In order to add any new machine learning type algorithm in gamlss2 you need to define three special functions:

Here we demonstrate how this can be done using the local polynomial smoothing function loess() in R, Cleveland, Grosse, and Shyu (1993).

Note that any regression type machine learning function is R can be easily incorporated in gamlss2 especially if there is a prior weights argument in the function. loess() has the argument weights for prior weights so it can be incorporated easily.

1 The special model term constructor

Any special model term constructor must be registered in the fake_formula() function. If not yet registered, the user can provide a new special name in the specials argument of fake_formula(). Another option is to use the special model term constructor name ‘“user”’, which is already part of the special names list in fake_formula().

The definition function can take all relevant loess and loess.control arguments so it can pass them into the fitting function.

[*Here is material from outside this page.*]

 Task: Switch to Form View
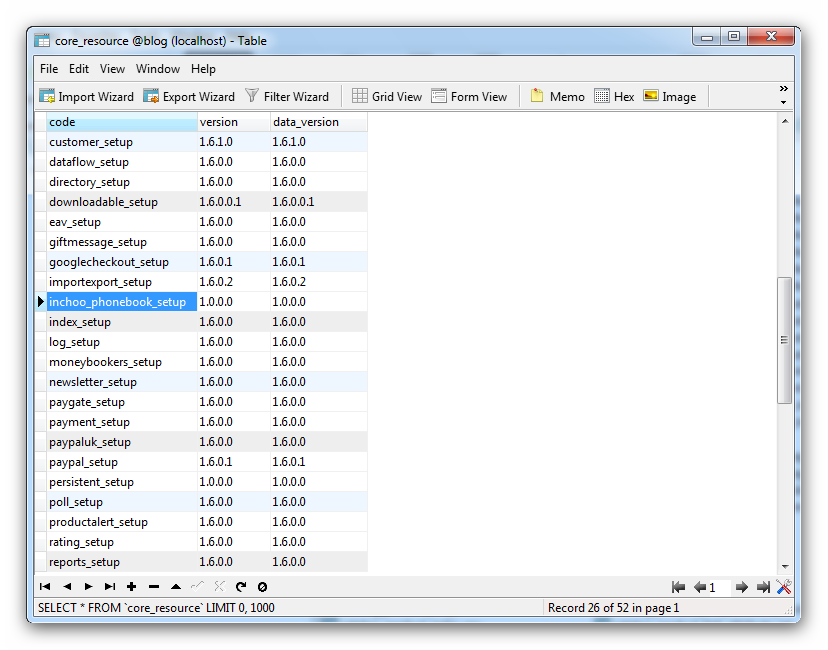click(x=469, y=97)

lo <- function(formula, ...) 
{
  ## ensure it's a formula
  if(!inherits(formula, "formula")) {
    formula <- as.character(substitute(formula))
    formula <- as.formula(paste("~", formula))
    environment(formula) <- sys.frame(-1)
  }

  ## list for setting up the special model term 
  st <- list()

  ## control arguments
  st$control <- list(...)

  ## variables, label and data
  st$term <- all.vars(formula) 
  st$label <- paste0("lo(", paste0(gsub(" ", "",
    as.character(formula)), collapse = ""), ")") 
  st$data <- model.frame(formula)

  ## New model formula used for fitting.
  st$formula <- update(formula, response_z ~ .)

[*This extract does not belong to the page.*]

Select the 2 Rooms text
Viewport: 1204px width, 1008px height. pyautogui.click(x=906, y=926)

  ## Assign the "special" class and the new class "n".
  class(st) <- c("special", "lo")

  return(st) 
} 

2 The fitting function

The fitting function takes the current working response, the iterative weights and the corresponding relevant term and creates a call to the loess function to fit the relevant model. It then saves the fitted values and the fitted objects for later use.

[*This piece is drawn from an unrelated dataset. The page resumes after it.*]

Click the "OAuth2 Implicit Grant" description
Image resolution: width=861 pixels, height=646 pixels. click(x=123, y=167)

special_fit.lo <- function(x, z, w, control, ...)
{
  ## assign current working response and weights
  x$data$response_z <- z
  x$data$weights_w <- w

  ## set up loess call
  call <- "loess(formula = x$formula, data = x$data, weights = weights_w"

  ## add optional control parameters
  if(!is.null(x$control)) {
    for(j in names(x$control))
      call <- paste0(call, ", ", j, "= x$control$", j)
  }
  call <- paste0(call, ")")

  ## estimate model
  rval <- list("model" = eval(parse(text = call)))

  ## get the fitted.values
  rval$fitted.values <- fitted(rval$model) 

  ## center fitted values
  rval$shift <- mean(rval$fitted.values)
  rval$fitted.values <- rval$fitted.values - rval$shift 

  ## degrees of freedom
  rval$edf <-  rval$model$trace.hat

  ## assign class for predict method 
  class(rval) <- "lo.fitted" 

  return(rval) 
}

3 The predict function

The prediction function shows how the predicted values of the model can be extracted.

special_predict.lo.fitted <- function(x, data, se.fit = FALSE, ...) 
{
  p <- as.numeric(predict(x$model, newdata = data))
  p <- p - x$shift
  if(se.fit)
    p <- data.frame("fit" = p)
  return(p)
}

4 Example: rent99 data

We use the rent99 data to demonstrate the use of the functions

## load the Munich rent data
data("rent99", package = "gamlss.data") 

## scale covariates
rent99$area <- scale(rent99$area)
rent99$yearc <- scale(rent99$yearc)

Note that the continuous variables in the data area and yearc have been standardised. We defined four formulae for modelling the rent data. The first two use loess and the third and fourth uses the additive smoothing function s() for comparison. Formula f uses main effect smoothing terms for area and yearc for parameters \(\mu\) and \(\sigma\), respectively, while the second, f1, uses two dimensional smoothing functions for modelling one way interaction. The third formula uses one dimensional smoother for main effects and the fourth two dimensional cubic splines smoothers for interactions. Note that in this example we only use explanatory terms for the first two parameters \(\mu\) and \(\sigma\) and constants for the rest, \(\nu\) and \(\tau\).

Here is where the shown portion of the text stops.